-- START OF MATERIALS PROVIDED --

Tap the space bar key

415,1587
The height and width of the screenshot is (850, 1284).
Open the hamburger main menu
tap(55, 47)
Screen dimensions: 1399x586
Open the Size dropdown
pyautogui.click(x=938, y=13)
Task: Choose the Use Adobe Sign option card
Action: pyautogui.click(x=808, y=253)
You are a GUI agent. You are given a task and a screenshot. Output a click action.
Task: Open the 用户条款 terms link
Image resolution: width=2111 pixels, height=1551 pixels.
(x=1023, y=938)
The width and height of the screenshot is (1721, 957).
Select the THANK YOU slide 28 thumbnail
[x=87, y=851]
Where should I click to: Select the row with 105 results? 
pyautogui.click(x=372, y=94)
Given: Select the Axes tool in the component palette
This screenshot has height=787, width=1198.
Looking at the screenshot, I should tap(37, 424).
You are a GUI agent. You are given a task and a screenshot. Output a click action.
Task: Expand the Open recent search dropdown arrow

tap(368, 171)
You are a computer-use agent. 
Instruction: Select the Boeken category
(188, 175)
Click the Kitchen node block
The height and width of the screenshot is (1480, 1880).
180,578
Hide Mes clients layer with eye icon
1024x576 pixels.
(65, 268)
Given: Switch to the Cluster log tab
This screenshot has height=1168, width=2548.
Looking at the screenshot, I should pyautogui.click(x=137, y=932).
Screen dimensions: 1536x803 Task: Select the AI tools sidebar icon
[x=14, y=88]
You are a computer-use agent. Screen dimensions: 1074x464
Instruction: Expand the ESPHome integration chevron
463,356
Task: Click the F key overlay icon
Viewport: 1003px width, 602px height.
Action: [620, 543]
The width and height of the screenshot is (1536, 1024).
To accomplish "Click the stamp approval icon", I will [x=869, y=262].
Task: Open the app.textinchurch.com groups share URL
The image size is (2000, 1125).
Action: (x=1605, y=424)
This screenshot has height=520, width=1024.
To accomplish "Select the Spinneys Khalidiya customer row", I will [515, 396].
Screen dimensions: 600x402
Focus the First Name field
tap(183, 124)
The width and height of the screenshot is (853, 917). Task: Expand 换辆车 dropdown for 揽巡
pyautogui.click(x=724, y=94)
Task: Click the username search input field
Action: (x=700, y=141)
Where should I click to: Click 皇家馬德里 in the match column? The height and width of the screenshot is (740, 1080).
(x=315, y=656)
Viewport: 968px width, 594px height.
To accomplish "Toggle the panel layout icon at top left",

-- END OF MATERIALS PROVIDED --

> [EXERCISE REQUIREMENTS]
Rewrite the material above, swapping every "dropdown" for "drop-down" and leaving everything else as it is.

> [EXERCISE ANSWER]
Tap the space bar key

415,1587
The height and width of the screenshot is (850, 1284).
Open the hamburger main menu
tap(55, 47)
Screen dimensions: 1399x586
Open the Size drop-down
pyautogui.click(x=938, y=13)
Task: Choose the Use Adobe Sign option card
Action: pyautogui.click(x=808, y=253)
You are a GUI agent. You are given a task and a screenshot. Output a click action.
Task: Open the 用户条款 terms link
Image resolution: width=2111 pixels, height=1551 pixels.
(x=1023, y=938)
The width and height of the screenshot is (1721, 957).
Select the THANK YOU slide 28 thumbnail
[x=87, y=851]
Where should I click to: Select the row with 105 results? 
pyautogui.click(x=372, y=94)
Given: Select the Axes tool in the component palette
This screenshot has height=787, width=1198.
Looking at the screenshot, I should tap(37, 424).
You are a GUI agent. You are given a task and a screenshot. Output a click action.
Task: Expand the Open recent search drop-down arrow

tap(368, 171)
You are a computer-use agent. 
Instruction: Select the Boeken category
(188, 175)
Click the Kitchen node block
The height and width of the screenshot is (1480, 1880).
180,578
Hide Mes clients layer with eye icon
1024x576 pixels.
(65, 268)
Given: Switch to the Cluster log tab
This screenshot has height=1168, width=2548.
Looking at the screenshot, I should pyautogui.click(x=137, y=932).
Screen dimensions: 1536x803 Task: Select the AI tools sidebar icon
[x=14, y=88]
You are a computer-use agent. Screen dimensions: 1074x464
Instruction: Expand the ESPHome integration chevron
463,356
Task: Click the F key overlay icon
Viewport: 1003px width, 602px height.
Action: [620, 543]
The width and height of the screenshot is (1536, 1024).
To accomplish "Click the stamp approval icon", I will [x=869, y=262].
Task: Open the app.textinchurch.com groups share URL
The image size is (2000, 1125).
Action: (x=1605, y=424)
This screenshot has height=520, width=1024.
To accomplish "Select the Spinneys Khalidiya customer row", I will [515, 396].
Screen dimensions: 600x402
Focus the First Name field
tap(183, 124)
The width and height of the screenshot is (853, 917). Task: Expand 换辆车 drop-down for 揽巡
pyautogui.click(x=724, y=94)
Task: Click the username search input field
Action: (x=700, y=141)
Where should I click to: Click 皇家馬德里 in the match column? The height and width of the screenshot is (740, 1080).
(x=315, y=656)
Viewport: 968px width, 594px height.
To accomplish "Toggle the panel layout icon at top left",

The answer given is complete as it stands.